This thesis presents a partial survey of the intellectual and cultural environment in which the contemporary British poet J.H. Prynne began his literary career. Its primary contribution to knowledge consists of a reorientation of critical perspective towards Prynne's early career and its specifically British contexts, as well as a detailed literary-historical account of his relation to those contexts. This account proceeds by analysis of Prynne's prose works rather than his poetry, leading to a secondary contribution in the form of a number of new readings of those works and a consideration of Prynne's attitude towards prose as a form. Extensive use is made of archival material, much of which has not been examined in previous scholarship. The Introduction sets out the methodology of the thesis and argues that existing work on Prynne suffers from interlinked biases against consideration of Prynne's early career and his British influences.
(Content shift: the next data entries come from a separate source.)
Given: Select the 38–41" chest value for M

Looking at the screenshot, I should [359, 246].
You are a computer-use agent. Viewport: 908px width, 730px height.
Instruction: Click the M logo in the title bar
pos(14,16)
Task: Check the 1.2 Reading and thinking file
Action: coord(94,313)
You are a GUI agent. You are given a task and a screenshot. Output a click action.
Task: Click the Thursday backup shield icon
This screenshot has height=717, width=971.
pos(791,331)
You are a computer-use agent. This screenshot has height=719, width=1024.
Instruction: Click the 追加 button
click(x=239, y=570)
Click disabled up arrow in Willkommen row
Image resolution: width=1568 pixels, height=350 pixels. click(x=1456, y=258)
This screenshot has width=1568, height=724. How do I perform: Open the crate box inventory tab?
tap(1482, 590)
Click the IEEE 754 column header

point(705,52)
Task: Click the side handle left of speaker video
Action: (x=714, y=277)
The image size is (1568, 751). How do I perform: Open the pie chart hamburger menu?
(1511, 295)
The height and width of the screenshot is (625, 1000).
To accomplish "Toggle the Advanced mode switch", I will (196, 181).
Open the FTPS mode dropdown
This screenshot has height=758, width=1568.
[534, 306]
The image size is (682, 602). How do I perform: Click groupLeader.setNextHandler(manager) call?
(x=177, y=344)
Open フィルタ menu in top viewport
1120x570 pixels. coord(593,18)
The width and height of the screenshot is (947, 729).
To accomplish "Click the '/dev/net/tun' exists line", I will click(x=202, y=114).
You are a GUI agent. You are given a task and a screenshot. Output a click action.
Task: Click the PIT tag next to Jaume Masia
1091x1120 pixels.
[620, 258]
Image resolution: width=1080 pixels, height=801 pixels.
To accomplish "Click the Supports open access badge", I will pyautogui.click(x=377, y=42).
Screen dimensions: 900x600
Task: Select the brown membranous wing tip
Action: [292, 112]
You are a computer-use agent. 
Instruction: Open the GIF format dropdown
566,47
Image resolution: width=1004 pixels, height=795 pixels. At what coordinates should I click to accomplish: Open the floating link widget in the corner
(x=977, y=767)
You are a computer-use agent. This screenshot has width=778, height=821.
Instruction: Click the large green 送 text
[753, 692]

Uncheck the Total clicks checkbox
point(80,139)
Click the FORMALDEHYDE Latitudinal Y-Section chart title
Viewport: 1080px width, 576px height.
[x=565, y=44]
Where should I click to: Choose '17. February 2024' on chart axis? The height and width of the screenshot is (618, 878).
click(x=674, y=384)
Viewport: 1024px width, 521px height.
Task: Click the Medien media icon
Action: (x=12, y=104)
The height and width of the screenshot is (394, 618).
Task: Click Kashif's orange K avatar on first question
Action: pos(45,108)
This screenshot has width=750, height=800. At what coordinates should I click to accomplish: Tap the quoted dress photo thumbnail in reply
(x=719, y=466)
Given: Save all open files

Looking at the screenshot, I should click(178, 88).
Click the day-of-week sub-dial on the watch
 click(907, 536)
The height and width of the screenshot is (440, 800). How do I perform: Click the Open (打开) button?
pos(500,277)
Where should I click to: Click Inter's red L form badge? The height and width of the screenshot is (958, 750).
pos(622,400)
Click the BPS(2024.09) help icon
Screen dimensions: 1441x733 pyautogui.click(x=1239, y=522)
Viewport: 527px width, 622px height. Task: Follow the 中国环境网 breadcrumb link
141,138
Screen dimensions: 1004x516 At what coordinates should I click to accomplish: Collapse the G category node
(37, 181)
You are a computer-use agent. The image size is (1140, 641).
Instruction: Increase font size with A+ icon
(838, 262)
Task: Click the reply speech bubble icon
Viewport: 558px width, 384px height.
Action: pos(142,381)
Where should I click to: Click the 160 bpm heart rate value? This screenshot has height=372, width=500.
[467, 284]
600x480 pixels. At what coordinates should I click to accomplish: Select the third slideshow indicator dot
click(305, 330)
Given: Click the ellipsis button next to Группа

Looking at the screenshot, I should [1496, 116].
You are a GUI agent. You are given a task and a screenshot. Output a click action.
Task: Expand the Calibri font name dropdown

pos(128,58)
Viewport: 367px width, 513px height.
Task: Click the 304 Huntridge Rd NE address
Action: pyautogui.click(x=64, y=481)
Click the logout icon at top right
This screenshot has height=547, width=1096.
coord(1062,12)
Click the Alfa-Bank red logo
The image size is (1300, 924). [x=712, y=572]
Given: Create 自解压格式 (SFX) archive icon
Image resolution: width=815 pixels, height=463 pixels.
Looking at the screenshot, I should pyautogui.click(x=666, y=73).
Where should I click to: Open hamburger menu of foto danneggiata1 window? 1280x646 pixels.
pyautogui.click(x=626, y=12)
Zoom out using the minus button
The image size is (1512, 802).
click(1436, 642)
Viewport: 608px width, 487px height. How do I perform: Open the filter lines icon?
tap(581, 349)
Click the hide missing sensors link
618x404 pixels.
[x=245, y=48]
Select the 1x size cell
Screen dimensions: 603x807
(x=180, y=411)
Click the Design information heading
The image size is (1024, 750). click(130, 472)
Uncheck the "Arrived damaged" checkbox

Chapter 1 offers an account of a particular network of such influences centred on the University of Cambridge, looking at one regularly cited influence, Donald Davie, and arguing for recognition of a new one in F.R. Leavis. In Chapter 2, Prynne's involvement with the ‘little magazine' scene is considered in detail and an extended reading of his 1967 piece ‘A Note on Metal' is used to reflect on the relationship between prose and its publication contexts. Chapter 3, meanwhile, proposes a third key context for Prynne's early career in the prose fiction of Wyndham Lewis, Edward Upward and Douglas Oliver, before offering a model for Prynne's poetic thinking in this period based on the panspermia hypothesis. The Conclusion attempts to name this model more specifically, while reflecting on the validity of the thesis's semi-biographical approach.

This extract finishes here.